** START EXTRACT PROVIDED **
You are given two 0-indexed integer arrays nums and divisors.

The divisibility score of divisors[i] is the number of indices j such that nums[j] is divisible by divisors[i].

Return the integer divisors[i] with the maximum divisibility score. If there is more than one integer with the maximum score, return the minimum of them.

Example 1:

Input: nums = [4,7,9,3,9], divisors = [5,2,3]
Output: 3
Explanation: The divisibility score for every element in divisors is:
The divisibility score of divisors[0] is 0 since no number in nums is divisible by 5.
The divisibility score of divisors[1] is 1 since nums[0] is divisible by 2.
The divisibility score of divisors[2] is 3 since nums[2], nums[3], and nums[4] are divisible by 3.
Since divisors[2] has the maximum divisibility score, we return it.

Example 2:

Input: nums = [20,14,21,10], divisors = [5,7,5]
Output: 5
Explanation: The divisibility score for every element in divisors is:
The divisibility score of divisors[0] is 2 since nums[0] and nums[3] are divisible by 5.
The divisibility score of divisors[1] is 2 since nums[1] and nums[2] are divisible by 7.
** END EXTRACT PROVIDED **
** START DATASET ENTRIES **
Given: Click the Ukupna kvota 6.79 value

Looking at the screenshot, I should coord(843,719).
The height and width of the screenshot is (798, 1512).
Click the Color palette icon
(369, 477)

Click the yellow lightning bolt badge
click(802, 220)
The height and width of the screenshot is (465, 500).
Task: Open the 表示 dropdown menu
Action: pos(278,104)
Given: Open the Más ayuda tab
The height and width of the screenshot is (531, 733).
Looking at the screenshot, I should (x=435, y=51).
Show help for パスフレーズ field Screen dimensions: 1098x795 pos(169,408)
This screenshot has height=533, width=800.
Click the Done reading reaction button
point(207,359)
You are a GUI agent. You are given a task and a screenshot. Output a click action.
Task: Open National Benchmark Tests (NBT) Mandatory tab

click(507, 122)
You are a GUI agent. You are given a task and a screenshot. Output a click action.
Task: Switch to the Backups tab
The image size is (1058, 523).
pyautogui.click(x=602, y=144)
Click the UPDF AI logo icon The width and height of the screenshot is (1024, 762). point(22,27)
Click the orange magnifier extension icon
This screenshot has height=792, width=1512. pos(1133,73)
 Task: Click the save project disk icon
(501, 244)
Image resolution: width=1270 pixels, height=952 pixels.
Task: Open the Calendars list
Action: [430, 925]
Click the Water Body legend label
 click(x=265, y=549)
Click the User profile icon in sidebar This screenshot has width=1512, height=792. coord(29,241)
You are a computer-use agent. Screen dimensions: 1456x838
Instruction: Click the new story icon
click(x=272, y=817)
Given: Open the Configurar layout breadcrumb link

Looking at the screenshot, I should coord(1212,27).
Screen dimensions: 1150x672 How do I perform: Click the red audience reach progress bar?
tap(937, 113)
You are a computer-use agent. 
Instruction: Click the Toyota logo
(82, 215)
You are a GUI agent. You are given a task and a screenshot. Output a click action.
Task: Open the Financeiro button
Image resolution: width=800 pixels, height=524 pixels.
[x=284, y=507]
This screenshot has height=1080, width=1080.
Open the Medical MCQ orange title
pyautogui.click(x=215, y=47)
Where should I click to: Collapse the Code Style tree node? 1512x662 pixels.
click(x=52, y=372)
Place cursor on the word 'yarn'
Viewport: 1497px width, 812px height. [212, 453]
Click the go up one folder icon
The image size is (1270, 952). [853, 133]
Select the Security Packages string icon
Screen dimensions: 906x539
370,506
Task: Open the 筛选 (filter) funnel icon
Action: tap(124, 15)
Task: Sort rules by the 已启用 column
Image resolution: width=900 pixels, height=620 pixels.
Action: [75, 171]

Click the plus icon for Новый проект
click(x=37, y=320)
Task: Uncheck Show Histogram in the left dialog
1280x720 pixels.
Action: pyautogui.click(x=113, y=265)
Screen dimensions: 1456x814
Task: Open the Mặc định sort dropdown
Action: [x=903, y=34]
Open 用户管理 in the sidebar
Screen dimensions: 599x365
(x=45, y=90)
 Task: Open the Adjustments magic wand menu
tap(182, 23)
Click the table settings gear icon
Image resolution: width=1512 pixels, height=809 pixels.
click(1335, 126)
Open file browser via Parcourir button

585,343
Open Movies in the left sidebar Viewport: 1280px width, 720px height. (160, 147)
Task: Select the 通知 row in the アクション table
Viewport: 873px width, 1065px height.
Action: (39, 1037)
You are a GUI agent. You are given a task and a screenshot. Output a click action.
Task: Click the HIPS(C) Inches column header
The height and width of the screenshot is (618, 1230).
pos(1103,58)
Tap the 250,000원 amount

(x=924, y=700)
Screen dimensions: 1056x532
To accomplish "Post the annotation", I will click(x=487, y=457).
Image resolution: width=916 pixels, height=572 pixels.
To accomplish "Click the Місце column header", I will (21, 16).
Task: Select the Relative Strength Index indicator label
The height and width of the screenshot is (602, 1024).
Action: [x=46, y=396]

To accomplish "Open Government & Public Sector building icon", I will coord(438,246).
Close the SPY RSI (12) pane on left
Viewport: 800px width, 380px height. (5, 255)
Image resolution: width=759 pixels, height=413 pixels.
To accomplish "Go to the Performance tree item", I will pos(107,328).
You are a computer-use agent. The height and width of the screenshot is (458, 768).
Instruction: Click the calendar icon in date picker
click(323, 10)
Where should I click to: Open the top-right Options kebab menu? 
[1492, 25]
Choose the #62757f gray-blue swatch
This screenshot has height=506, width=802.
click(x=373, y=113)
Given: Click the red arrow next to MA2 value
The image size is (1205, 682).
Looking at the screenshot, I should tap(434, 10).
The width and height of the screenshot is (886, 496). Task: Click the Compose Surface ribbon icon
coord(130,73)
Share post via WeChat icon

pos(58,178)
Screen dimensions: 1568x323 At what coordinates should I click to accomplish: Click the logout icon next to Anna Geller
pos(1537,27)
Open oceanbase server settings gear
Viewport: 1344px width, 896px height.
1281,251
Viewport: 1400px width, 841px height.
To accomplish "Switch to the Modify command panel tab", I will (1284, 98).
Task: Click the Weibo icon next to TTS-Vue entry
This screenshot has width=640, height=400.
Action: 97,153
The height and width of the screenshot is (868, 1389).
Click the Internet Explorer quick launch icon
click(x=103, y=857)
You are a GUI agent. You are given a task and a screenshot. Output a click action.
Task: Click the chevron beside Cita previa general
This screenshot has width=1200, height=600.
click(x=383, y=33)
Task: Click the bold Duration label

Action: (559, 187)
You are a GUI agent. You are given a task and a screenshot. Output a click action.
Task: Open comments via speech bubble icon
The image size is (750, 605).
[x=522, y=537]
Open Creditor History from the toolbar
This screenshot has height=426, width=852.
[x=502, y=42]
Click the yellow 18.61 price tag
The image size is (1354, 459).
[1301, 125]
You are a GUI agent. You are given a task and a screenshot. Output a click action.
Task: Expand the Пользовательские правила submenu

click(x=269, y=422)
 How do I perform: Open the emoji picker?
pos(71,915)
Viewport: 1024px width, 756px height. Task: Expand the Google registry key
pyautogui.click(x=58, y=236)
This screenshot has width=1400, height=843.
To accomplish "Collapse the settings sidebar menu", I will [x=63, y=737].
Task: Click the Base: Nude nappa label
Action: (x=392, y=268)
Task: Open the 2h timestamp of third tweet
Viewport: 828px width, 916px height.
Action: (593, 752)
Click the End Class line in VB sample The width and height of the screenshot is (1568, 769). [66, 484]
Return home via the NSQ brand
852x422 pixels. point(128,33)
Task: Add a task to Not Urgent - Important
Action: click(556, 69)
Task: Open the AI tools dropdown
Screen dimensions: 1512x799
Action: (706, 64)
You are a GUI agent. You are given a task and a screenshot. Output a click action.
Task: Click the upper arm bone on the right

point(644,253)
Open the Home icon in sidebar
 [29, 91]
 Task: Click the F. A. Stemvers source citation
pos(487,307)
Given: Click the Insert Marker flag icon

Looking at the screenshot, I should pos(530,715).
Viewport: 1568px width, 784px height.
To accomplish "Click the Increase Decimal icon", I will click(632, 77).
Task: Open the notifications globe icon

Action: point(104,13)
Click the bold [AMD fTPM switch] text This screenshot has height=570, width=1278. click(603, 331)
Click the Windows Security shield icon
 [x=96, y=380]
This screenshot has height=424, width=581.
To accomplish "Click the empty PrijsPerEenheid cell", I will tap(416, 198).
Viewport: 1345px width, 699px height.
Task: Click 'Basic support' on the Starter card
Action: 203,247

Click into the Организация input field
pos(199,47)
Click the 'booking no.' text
** END DATASET ENTRIES **
Transcribe the divisibility score problem statement above word for word, from its first line to its last.

You are given two 0-indexed integer arrays nums and divisors.

The divisibility score of divisors[i] is the number of indices j such that nums[j] is divisible by divisors[i].

Return the integer divisors[i] with the maximum divisibility score. If there is more than one integer with the maximum score, return the minimum of them.

Example 1:

Input: nums = [4,7,9,3,9], divisors = [5,2,3]
Output: 3
Explanation: The divisibility score for every element in divisors is:
The divisibility score of divisors[0] is 0 since no number in nums is divisible by 5.
The divisibility score of divisors[1] is 1 since nums[0] is divisible by 2.
The divisibility score of divisors[2] is 3 since nums[2], nums[3], and nums[4] are divisible by 3.
Since divisors[2] has the maximum divisibility score, we return it.

Example 2:

Input: nums = [20,14,21,10], divisors = [5,7,5]
Output: 5
Explanation: The divisibility score for every element in divisors is:
The divisibility score of divisors[0] is 2 since nums[0] and nums[3] are divisible by 5.
The divisibility score of divisors[1] is 2 since nums[1] and nums[2] are divisible by 7.